En medio de todo ese follón, no fui capaz de decir que prefería retrasar una semana las clases y la visita al Palacio provisional, la residencia del príncipe heredero. No tuve mucho tiempo de prepararlas, pero ya había dado muchas clases. Fui uno de los muchos beneficiados por los Juegos Olímpicos de Barcelona 92; la fiebre desatada por el español provocó una gran demanda de profesores, y yo enseñé en el Centro Cultural de la NHK, la televisión japonesa. Enseñan desde idiomas a ikebana, y daba clases en un sitio lujoso para lo que suele ser la docencia, las Torres Gemelas de Aoyama. Llegado a Palacio, primero fue el té y la conversación con los chambelanes y luego conocerle. Empecé acelerado entregándole unos libros sobre las relaciones entre España y Japón en los que había colaborado (España y el Pacífico; El Extremo Oriente Ibérico…), pero me dejó claro, de una forma educada, que le interesaba más aprender español. A partir de ahí me relajé, viéndole tan atento.

 

Desde entonces, todas las semanas nos veíamos un día. Salía del metro, entraba en el recinto y me esperaba el chófer para llevarme al palacio. En una ocasión la brigada de jardineros me debieron confundir con el propio príncipe a tenor de sus genuflexiones. Avanzar fue un placer, entre el libro de texto de Carlos Rubio con las explicaciones en japonés y la novela en español sencillo. Aprendió a una velocidad que me asombraba.

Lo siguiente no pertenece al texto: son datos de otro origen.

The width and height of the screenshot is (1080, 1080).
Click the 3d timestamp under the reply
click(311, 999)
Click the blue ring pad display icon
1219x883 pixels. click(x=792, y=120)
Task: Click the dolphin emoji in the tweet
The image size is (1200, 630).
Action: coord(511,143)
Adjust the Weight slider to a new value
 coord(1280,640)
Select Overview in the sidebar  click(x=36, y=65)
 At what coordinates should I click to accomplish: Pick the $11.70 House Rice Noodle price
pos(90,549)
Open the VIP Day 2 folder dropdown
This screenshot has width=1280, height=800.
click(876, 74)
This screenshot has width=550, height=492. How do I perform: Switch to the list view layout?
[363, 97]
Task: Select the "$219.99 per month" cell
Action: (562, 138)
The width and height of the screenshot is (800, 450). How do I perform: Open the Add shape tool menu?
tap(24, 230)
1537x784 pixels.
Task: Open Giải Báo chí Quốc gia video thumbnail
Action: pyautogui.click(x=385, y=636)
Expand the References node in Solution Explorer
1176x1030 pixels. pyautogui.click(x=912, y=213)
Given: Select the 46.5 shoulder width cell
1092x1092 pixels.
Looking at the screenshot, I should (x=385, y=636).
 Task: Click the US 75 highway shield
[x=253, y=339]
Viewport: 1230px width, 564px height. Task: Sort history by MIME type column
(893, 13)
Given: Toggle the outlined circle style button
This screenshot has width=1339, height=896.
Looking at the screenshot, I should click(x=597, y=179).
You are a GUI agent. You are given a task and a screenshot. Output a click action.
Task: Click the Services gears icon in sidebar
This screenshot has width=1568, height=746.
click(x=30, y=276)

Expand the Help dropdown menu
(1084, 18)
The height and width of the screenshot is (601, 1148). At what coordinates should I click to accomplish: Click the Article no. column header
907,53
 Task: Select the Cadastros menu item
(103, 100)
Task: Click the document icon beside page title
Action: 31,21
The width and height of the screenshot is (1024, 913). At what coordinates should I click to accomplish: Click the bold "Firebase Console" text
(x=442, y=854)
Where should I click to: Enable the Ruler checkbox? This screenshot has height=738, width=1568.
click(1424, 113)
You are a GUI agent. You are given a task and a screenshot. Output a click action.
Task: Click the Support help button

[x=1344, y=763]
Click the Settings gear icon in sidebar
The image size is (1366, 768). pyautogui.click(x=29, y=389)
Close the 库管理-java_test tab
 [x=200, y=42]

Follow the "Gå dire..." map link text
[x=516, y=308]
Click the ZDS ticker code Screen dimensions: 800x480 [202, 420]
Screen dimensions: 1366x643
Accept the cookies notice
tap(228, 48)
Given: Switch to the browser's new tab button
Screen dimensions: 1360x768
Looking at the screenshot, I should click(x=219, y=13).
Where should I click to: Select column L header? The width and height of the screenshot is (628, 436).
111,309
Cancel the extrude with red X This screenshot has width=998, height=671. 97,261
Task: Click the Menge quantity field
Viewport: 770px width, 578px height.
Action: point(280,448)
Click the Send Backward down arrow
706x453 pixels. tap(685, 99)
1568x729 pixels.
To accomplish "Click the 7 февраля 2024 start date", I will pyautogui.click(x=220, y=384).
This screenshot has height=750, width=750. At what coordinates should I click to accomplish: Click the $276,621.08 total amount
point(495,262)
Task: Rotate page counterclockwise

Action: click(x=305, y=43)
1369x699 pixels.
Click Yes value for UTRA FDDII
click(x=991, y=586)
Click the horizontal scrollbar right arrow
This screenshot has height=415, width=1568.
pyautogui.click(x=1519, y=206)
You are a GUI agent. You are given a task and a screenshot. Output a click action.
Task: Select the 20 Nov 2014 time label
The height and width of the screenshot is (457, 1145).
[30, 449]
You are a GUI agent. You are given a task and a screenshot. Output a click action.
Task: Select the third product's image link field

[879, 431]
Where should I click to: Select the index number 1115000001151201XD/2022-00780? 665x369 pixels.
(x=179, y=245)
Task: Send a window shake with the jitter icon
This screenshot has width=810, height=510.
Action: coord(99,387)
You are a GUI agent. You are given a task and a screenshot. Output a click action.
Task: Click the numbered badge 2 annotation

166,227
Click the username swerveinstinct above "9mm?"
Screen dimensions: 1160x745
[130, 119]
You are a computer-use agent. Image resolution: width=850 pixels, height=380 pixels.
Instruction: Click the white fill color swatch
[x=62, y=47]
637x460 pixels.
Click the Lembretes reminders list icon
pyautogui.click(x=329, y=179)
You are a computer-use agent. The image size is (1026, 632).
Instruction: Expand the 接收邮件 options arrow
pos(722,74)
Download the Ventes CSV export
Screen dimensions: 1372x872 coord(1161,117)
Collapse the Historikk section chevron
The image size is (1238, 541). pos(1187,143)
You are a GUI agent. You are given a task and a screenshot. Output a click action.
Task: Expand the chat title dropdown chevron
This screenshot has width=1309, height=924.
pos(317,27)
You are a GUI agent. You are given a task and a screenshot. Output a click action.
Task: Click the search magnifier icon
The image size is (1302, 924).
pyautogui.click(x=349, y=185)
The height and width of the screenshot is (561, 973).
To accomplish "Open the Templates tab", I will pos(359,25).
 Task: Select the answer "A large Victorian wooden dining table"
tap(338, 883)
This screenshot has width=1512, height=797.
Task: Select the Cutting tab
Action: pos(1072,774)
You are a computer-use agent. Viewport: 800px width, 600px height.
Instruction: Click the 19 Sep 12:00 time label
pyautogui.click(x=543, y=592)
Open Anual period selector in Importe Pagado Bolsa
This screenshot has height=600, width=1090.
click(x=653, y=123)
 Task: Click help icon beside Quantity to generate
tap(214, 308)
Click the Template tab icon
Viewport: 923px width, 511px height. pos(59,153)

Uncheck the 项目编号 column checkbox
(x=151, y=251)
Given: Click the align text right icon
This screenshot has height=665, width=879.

En una ocasión, utilicé un refrán que luego me arrepentí por lo complicado para traducir: “Las coge al vuelo”. El gran chambelán hablaba algo de español, y se lo hube de repetir muchas veces. Me arrepentí de expresarme así de complicado, pero entre el interés del príncipe, su manejo de otros idiomas y lo que captaba, ese refrán era perfecto: bastaba con decírselo una vez. Sentí esa envidia que siente todo profesor al comprobar que el alumno le supera; en ocasiones, era él quien me sacaba la traducción en japones antes de decirla yo. De hecho, el día de su boda, cuando me presentó como su profesor de español ante la princesa Masako, respondí que, más bien, era él mi profesor de japonés. Nos reímos, como en tantas otras ocasiones.

 

Le preguntaba por sus aficiones, me contó sobre sus conciertos con la viola y nos dimos los nombres para estar en familia, Hiro y Tino. Yo le preguntaba por la hora que se levantaba, por cómo era el tiempo y el a mi sobre las cosas españolas, como en cualquier clase. Cuando había campeonato de Sumo, como a él también le gustaba, hablábamos sobre los combates y por las llaves que habían utilizado cada luchador. Era un placer comprobar lo bien que se lo pasaba. En una ocasión, salió el vino de Rioja, le dije que era el mejor caldo español, y me preguntó, “¿No es Marqués de Riscal?” A su vuelta, continuamos la clase, pero los preparativos de su boda obligaron a cancelarlas. 

 

Nunca hablamos de política; nadie me advirtió pero lo di por supuesto. Eso sí, en una ocasión, durante los Sanfermines, le eché una perorata tras la muerte de un joven estadounidense: se cayó y no se le ocurrió más que levantarse inmediatamente, justo cuando pasaba el toro. Estaba indignado, lo mínimo es prepararse, y me imagino que lo notó; espero que no me pasara. Me gusta regodearme en pensar que las clases le sirvieron para algo más que aprender español. A las pocas semanas, asistió al campeonato de Sumo. Le compré unas camisetas en un viaje a Bangkok (una, Asterix en España) y me alegra imaginar que se las ha puesto. Visitó España, participó en la inauguración de los Juegos y presidió el Día de Japón en la Expo de Sevilla. Su hermana visitó España unos meses. La primera foto oficial de su hija Aiko, cuando tenía siete años (nació apenas dos semanas antes que mi hijo Flochan), fue leyendo un libro de Historia de España. Además, en 2020, Aiko ha comenzado a aprender español. Y hace unas semanas, cuando un embajador le dijo en audiencia “Conozco a un profesor suyo de español…”, el emperador le contestó de forma inmediata “¿Rodao?”, según me dijo. 

 

Después de 1992, la popularidad del español perdió el enganche de los Juegos, pero mantuvo su popularidad. En parte porque ninguna otra recogió el testigo. En el Centro de la NHK, de hecho, estaban preocupados por mantener los alumnos; recuerdo que me comentaron, “Y ahora qué vamos a enseñar, ¿La Lengua de Atlanta?”. Es una satisfacción haber puesto mi granito de arena gracias a los Juegos de Barcelona.